Stepfathers have been shown to abuse female stepchildren more than males. They are also shown to be more abusive towards female children than biological families, but less abusive than adoptive fathers. The abuse studied with men in mind tends to focus on physical or sexual abuse of children rather than emotional abuse. Neglect is also discussed as a qualifying method of child abuse by stepparents in general. In 2004 a U.S. study by Weekes and Weekes-Shackelford found that while biological fathers fatally abuse children five and under at a rate of 5.6 per million per year, stepfathers were found to have a rate of 55.9 per million per year. A U.K. study done in 2000 had different results which found that many fewer children responded as being abused by a stepparent. Economic factors could also play a role in the abuse of stepchildren. In places with higher levels of social strain, abuse may be more prevalent or more violent. Other studies of census data and child neglect and abuse records have found that stepparents may be over-represented in abuse figures. They have found that when the data is balanced, biological parents have a much higher rate of abuse than stepparents do.

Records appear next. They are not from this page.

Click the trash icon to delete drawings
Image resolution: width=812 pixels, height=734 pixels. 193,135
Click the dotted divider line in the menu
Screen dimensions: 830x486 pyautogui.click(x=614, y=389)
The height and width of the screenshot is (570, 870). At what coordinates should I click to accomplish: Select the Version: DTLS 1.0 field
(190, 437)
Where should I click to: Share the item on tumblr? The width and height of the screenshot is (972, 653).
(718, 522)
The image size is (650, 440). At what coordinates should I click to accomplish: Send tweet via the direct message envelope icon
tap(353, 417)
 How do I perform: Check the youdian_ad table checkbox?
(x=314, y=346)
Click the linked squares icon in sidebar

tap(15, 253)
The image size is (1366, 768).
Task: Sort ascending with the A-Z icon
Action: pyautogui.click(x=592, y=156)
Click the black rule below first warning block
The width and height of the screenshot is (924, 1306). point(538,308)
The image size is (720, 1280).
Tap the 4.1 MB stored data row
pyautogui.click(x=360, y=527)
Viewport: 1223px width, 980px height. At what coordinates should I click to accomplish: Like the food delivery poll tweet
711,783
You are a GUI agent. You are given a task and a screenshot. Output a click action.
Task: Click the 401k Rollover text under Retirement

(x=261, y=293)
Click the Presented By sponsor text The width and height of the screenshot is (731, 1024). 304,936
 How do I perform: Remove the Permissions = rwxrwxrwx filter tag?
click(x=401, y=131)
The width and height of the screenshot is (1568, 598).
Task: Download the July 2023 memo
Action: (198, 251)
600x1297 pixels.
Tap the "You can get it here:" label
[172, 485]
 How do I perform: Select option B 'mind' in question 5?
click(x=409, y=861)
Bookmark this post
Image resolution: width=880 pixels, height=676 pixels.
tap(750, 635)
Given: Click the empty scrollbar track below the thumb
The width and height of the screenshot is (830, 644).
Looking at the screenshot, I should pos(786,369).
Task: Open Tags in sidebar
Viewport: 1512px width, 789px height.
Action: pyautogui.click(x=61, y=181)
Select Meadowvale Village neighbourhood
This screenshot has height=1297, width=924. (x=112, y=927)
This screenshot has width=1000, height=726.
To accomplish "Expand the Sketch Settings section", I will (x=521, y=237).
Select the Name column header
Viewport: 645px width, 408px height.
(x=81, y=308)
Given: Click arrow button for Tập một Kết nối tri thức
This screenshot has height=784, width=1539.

There is little research in the field of parental abuse by children in concern with stepchildren abusing stepparents. The abuse of stepchildren by their siblings is also a topic with little research.

== In research ==
In her book, Becoming a Stepfamily, Patricia Papernow (1993) suggests that each stepfamily goes through seven distinct stages of development, which can be divided into the early, middle, and late stages. The early stages consist of the fantasy, immersion, and awareness stages. In the fantasy stage, both children and parents are typically "stuck" in their fantasies or wishes for what their family could be like. The developmental task for this stage is for each member to articulate their wants and needs. In the Immersion stage, the family is typically struggling to live out the fantasy of a "perfect" blended family. In this stage, it is critical for the "insider spouse" (i.e. the biological parent who typically forms the emotional hub of the family) to understand that the feelings of the "outsider spouse" and children are real. The task of this stage is to persist in the struggle to become aware of the various experiences. This stage is followed by the awareness stage, in which the family gathers information about what the new family looks like (e.g., roles, traditions, "family culture") and how each member feels about it. The tasks of this stage are twofold: individual and joint. The individual task is for each member to begin to put words to the feelings they are experiencing, and to voice their needs to other family members. The joint task is for family members to begin to transcend the "experiential gaps" and to try to form an understanding of other members' roles and experiences.

The middle stages consist of the mobilization and action stages. In the mobilization stage, the stepparent can begin to step forward to address the family's process and structure. The tasks of this stage are to confront differences in each member's perception of the new family, as well as to influence one another before shaming or blaming begins to take action to reorganize the family structure. The goal here is to make joint decisions about new stepfamily rituals, rules, and roles. The focus in this stage is on the stepfamily's unique "middle ground" (i.e. the "areas of shared experience, shared values, and easy cooperative functioning created over time"), and on balancing this new middle ground with honoring of past and other relationships.

The later stages consist of the contact and resolution stages. In the contact stage, the couple is working well together, the boundaries between households are clear, and stepparents have definite roles with stepchildren as "intimate outsiders." The task for this stage is in solidifying the stepparent's role, and in continuing the process of awareness. Finally, in the resolution stage, the stepfamily's identity has become secure. The family accepts itself for who it is, there is a strong sense of the stepfamily's middle ground, and children feel secure in both households. The task for this stage is to nourish the depth and maturity gained through this process, and to rework any issues that might arise at family "nodal events" (e.g., weddings, funerals, graduations, etc.).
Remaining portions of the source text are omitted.